___ MATERIALS PROVIDED
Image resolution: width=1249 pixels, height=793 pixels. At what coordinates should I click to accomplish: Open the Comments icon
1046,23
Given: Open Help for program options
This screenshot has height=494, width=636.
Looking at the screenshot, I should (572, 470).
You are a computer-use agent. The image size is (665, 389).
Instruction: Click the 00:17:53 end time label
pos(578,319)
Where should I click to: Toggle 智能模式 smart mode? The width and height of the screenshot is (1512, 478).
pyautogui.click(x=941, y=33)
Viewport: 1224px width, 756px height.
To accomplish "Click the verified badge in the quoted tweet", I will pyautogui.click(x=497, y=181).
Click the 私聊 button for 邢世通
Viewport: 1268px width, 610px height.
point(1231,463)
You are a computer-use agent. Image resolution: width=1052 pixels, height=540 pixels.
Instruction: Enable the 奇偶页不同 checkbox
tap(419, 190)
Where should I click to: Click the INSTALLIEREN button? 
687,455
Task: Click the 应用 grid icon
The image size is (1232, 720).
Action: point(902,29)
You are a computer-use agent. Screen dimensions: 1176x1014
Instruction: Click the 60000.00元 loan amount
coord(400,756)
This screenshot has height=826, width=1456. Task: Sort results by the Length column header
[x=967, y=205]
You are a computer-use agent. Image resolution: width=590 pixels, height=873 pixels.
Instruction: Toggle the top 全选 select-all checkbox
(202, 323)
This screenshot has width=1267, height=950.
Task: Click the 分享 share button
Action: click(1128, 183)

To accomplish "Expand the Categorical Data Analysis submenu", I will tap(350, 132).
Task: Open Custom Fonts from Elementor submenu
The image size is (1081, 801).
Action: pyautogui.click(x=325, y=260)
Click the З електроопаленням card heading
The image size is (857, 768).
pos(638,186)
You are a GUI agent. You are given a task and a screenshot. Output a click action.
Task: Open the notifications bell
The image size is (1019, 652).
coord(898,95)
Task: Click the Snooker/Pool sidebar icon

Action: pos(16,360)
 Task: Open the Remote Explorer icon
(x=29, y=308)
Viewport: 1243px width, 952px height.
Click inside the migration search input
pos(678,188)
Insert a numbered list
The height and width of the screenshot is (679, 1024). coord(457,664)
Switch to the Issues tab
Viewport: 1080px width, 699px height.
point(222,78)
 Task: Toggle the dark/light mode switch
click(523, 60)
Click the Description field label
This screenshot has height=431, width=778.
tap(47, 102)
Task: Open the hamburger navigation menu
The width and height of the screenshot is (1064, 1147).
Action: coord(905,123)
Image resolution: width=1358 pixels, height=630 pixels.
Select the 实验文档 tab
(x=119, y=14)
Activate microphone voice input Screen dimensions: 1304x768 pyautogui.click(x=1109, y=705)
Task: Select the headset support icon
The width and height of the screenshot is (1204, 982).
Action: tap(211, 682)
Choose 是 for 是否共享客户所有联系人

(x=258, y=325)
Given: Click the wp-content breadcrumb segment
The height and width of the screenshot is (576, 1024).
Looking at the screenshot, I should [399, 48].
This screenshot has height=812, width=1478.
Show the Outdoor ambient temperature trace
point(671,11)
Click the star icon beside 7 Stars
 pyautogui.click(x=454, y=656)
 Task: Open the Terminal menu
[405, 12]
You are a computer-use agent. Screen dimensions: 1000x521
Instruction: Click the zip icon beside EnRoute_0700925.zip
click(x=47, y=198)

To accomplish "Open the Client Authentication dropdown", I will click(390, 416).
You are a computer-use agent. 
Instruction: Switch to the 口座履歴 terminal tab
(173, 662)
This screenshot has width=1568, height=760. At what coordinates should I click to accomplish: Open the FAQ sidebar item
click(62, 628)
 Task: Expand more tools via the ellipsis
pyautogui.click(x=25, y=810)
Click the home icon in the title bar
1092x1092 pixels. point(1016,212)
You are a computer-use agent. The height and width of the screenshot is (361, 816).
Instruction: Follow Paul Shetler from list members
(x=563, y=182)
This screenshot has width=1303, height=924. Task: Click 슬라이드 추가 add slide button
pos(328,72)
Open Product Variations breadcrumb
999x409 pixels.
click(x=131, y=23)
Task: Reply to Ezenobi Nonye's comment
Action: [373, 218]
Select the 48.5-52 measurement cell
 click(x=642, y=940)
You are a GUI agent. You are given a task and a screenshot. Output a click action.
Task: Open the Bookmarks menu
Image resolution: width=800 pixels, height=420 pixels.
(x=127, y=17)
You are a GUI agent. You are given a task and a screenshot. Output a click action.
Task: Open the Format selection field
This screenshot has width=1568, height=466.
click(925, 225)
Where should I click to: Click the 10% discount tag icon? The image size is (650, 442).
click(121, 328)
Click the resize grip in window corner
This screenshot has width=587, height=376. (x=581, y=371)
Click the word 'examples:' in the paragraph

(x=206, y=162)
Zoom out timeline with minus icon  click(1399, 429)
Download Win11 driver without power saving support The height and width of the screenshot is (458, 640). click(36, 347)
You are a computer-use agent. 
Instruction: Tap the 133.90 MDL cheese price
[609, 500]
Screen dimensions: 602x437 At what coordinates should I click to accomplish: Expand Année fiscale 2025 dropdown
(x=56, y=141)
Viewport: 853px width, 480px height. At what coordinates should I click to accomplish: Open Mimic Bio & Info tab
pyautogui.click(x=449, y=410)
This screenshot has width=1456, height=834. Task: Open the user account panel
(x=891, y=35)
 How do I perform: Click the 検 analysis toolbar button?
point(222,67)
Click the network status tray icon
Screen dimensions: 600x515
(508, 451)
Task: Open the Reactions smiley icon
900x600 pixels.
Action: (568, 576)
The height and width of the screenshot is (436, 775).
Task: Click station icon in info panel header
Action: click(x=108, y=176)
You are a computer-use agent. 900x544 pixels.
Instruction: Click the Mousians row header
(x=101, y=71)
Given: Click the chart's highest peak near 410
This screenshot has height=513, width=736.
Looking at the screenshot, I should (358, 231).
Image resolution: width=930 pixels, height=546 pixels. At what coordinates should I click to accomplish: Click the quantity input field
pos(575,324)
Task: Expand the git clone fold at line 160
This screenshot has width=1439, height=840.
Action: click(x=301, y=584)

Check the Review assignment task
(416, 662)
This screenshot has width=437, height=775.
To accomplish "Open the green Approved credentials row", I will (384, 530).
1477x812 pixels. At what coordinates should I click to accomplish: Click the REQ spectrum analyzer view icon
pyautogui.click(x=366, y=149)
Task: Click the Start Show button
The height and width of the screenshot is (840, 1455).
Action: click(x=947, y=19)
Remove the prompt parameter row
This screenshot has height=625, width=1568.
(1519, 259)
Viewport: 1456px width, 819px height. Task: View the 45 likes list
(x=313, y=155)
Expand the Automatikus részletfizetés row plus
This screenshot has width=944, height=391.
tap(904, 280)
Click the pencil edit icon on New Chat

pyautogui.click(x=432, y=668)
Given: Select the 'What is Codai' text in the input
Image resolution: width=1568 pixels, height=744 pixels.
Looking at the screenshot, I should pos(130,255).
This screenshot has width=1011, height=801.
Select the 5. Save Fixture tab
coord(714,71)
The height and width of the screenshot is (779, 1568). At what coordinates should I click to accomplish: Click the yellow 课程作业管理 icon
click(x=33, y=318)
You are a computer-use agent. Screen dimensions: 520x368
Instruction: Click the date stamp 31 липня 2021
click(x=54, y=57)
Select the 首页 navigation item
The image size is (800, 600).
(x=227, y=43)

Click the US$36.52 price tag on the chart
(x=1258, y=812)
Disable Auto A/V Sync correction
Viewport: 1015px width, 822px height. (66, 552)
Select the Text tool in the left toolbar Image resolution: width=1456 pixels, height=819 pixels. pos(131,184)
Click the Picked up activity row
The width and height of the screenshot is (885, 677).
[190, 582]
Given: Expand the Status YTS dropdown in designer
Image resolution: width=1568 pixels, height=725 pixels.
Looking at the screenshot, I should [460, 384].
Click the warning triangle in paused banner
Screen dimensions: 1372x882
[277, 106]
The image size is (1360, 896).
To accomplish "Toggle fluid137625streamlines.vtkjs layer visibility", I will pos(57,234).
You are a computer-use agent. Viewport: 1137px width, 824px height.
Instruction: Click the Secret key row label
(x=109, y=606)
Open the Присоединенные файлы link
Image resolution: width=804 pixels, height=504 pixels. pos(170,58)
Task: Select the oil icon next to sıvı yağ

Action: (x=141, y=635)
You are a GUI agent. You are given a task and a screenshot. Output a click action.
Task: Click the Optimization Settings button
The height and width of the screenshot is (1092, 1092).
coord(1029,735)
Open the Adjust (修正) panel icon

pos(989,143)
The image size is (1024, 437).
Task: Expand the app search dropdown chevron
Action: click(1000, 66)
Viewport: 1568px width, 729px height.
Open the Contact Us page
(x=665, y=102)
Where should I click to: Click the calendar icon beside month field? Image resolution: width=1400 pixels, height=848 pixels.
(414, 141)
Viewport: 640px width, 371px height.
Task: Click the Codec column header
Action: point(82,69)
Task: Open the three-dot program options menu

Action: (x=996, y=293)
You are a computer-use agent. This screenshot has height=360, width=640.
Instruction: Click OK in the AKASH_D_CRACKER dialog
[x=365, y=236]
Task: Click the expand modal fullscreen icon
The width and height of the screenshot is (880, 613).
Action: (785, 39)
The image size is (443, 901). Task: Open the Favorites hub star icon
______
**AIM**
Copy the records from the line with "Where should I click to: Click the INSTALLIEREN" to the line with "(x=119, y=14)", substituting "Directive" for "Instruction" and changing nothing else.

**ANSWER TO THE TASK**
Where should I click to: Click the INSTALLIEREN button? 
687,455
Task: Click the 应用 grid icon
The image size is (1232, 720).
Action: point(902,29)
You are a computer-use agent. Screen dimensions: 1176x1014
Directive: Click the 60000.00元 loan amount
coord(400,756)
This screenshot has height=826, width=1456. Task: Sort results by the Length column header
[x=967, y=205]
You are a computer-use agent. Image resolution: width=590 pixels, height=873 pixels.
Directive: Toggle the top 全选 select-all checkbox
(202, 323)
This screenshot has width=1267, height=950.
Task: Click the 分享 share button
Action: click(1128, 183)

To accomplish "Expand the Categorical Data Analysis submenu", I will tap(350, 132).
Task: Open Custom Fonts from Elementor submenu
The image size is (1081, 801).
Action: pyautogui.click(x=325, y=260)
Click the З електроопаленням card heading
The image size is (857, 768).
pos(638,186)
You are a GUI agent. You are given a task and a screenshot. Output a click action.
Task: Open the notifications bell
The image size is (1019, 652).
coord(898,95)
Task: Click the Snooker/Pool sidebar icon

Action: pos(16,360)
 Task: Open the Remote Explorer icon
(x=29, y=308)
Viewport: 1243px width, 952px height.
Click inside the migration search input
pos(678,188)
Insert a numbered list
The height and width of the screenshot is (679, 1024). coord(457,664)
Switch to the Issues tab
Viewport: 1080px width, 699px height.
point(222,78)
 Task: Toggle the dark/light mode switch
click(523, 60)
Click the Description field label
This screenshot has height=431, width=778.
tap(47, 102)
Task: Open the hamburger navigation menu
The width and height of the screenshot is (1064, 1147).
Action: coord(905,123)
Image resolution: width=1358 pixels, height=630 pixels.
Select the 实验文档 tab
(x=119, y=14)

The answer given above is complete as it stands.